Mon propos est d’inviter à se tourner vers un visage. J’ai fait l’expérience qu’au milieu des souffrances resplendit un visage, celui de Jésus. Il est frappant de voir dans l’évangile que le Fils de Dieu, Jésus lui-même est souffrant, sur la Croix. Là, il transforme la souffrance subie en amour pour tous, en don absolu de soi. La thèse de mon livre c’est que la résurrection du Christ transforme le rapport à la souffrance de deux manières : Désormais, la souffrance et la mort ne seront plus jamais le dernier mot d’une histoire. Le dernier mot de chaque histoire devient la Résurrection. Alors, la souffrance est transformée puisque s’y lève la lumière d’une espérance : moi aussi, et ceux que j’aime nous ressusciterons ! De plus, nous ne sommes plus jamais seuls : nous sommes rejoints par la présence du Christ : celui qui nous aime au point de souffrir avec nous.  Le Christ est amour, lumière et résurrection. Porteur de souffrance, Jésus est amour, donne l’amour et propose par la résurrection un amour éternel.


Cela fait écho à ce qu’écrit Dostoïevski avec ces mots sublimes : « nous nous reverrons ».
 
 


On considère parfois que les mystiques conjuguent le doute et la foi, voire la souffrance et la foi ; ainsi Thérèse de Lisieux. Est-ce à dire que ce serait là le propre de notre condition humaine, cette simultanéité de l’épreuve et de l’espérance ?
 


Il est vrai que les mystiques portent souvent en eux une part de doute. C’est en effet le cas pour Thérèse de Lisieux à la fin de sa vie notamment : elle ne sent plus qu’elle croit. Elle croit avec sa volonté mais n’en n’a plus de ressenti. La foi est dialogue de nos vies concrètes, marquées par l’épreuve, avec Dieu, Dieu qu’on rejoint quelquefois comme à tâtons, dans l’obscurité.
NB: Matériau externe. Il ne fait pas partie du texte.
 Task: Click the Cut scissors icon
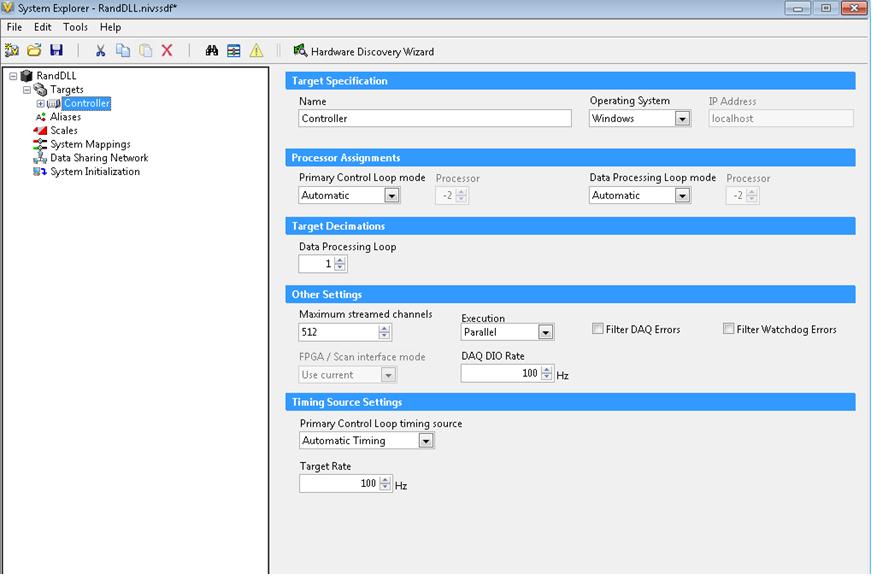100,50
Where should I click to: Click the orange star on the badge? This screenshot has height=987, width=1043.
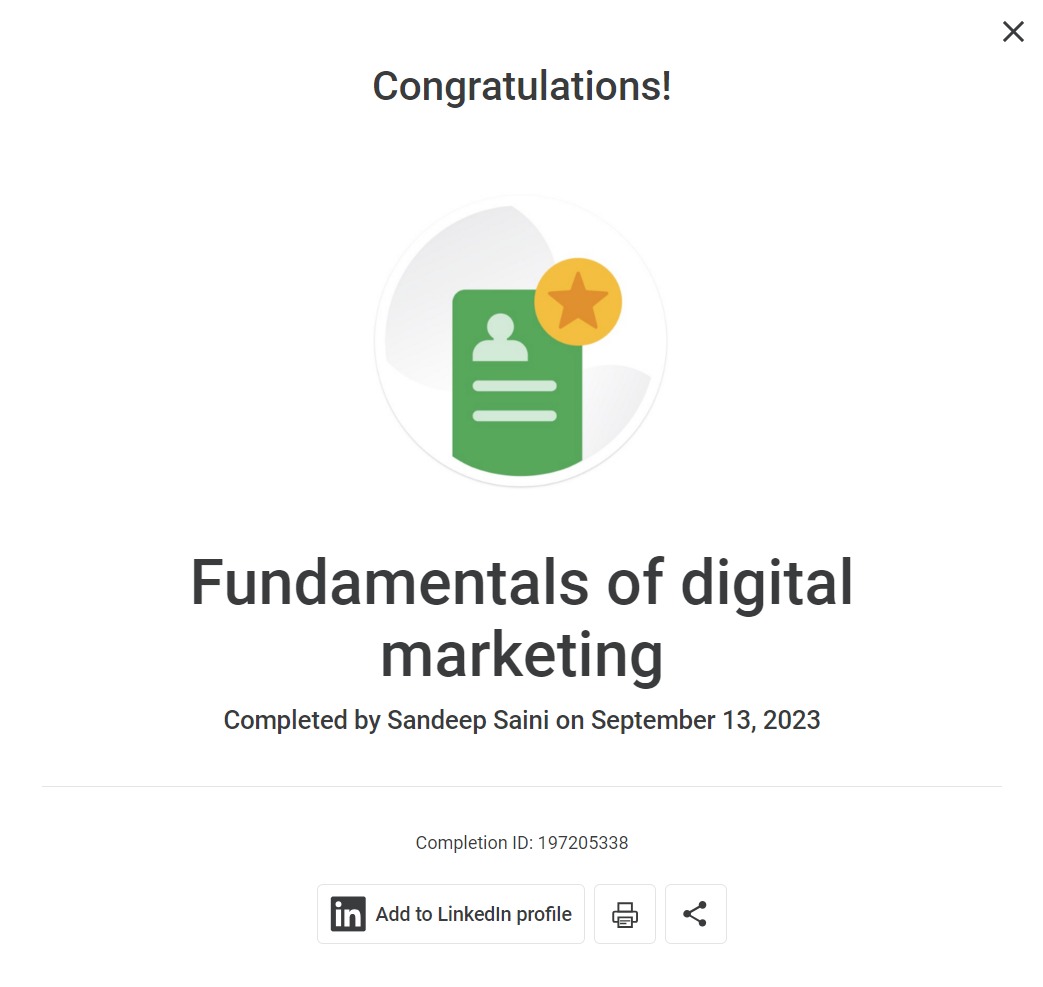(x=578, y=302)
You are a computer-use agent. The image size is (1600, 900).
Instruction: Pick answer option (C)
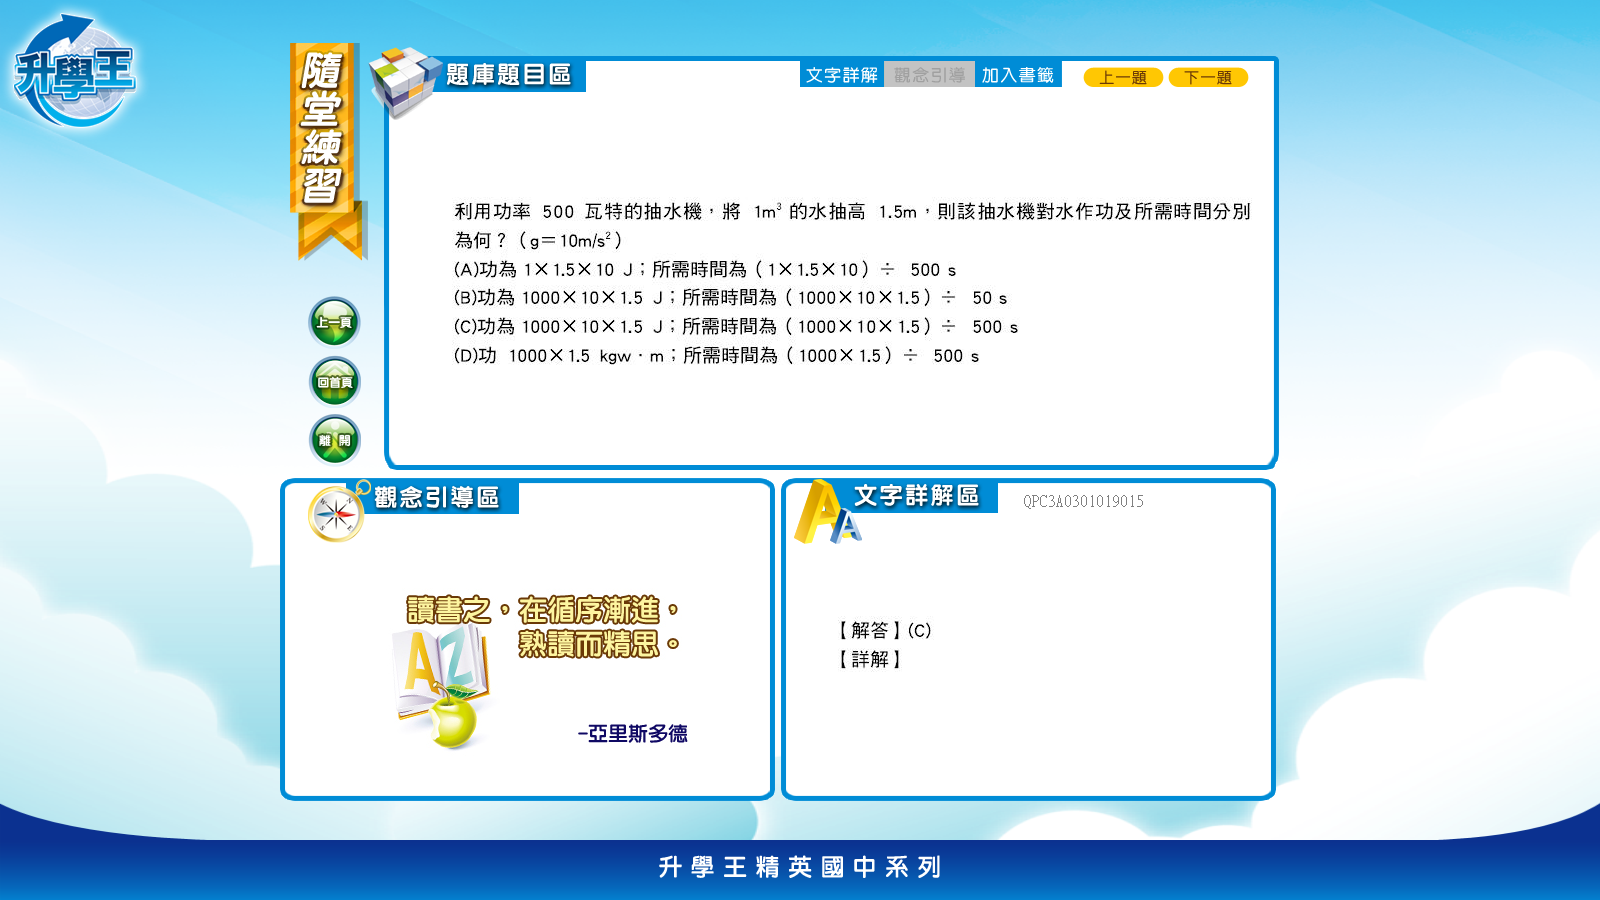click(735, 327)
Aujourd’hui, nous croyons, demain, nous verrons ! C’est cette articulation, cet ancrage, ce dialogue entre nos épreuves et les réponses qu’offre le Christ, qui compose la singularité de nos existences. Et qui dessine perpétuellement la possibilité d’une réponse. La foi coexiste avec la nuit.
 
 
 
 
Vous faites un éloge appuyé de l’amour. Est-ce à dire que c’est là une manière de regarder l’autre, y compris celui ou celle qui nous blesse, de trouver en soi la force de l’aimer, en dépit des souffrances infligées ?
 


Cette promesse est l’une des plus belles qui soient, et probablement l’une des plus réconfortantes : l’amour comme réponse à la détresse. Mais attention : la colère contre l’injustice est nécessaire. L’amour n’est pas nier l’injustice. . Celui ou celle qui nous blesse engendre une colère, et cette colère ne doit pas être ignorée.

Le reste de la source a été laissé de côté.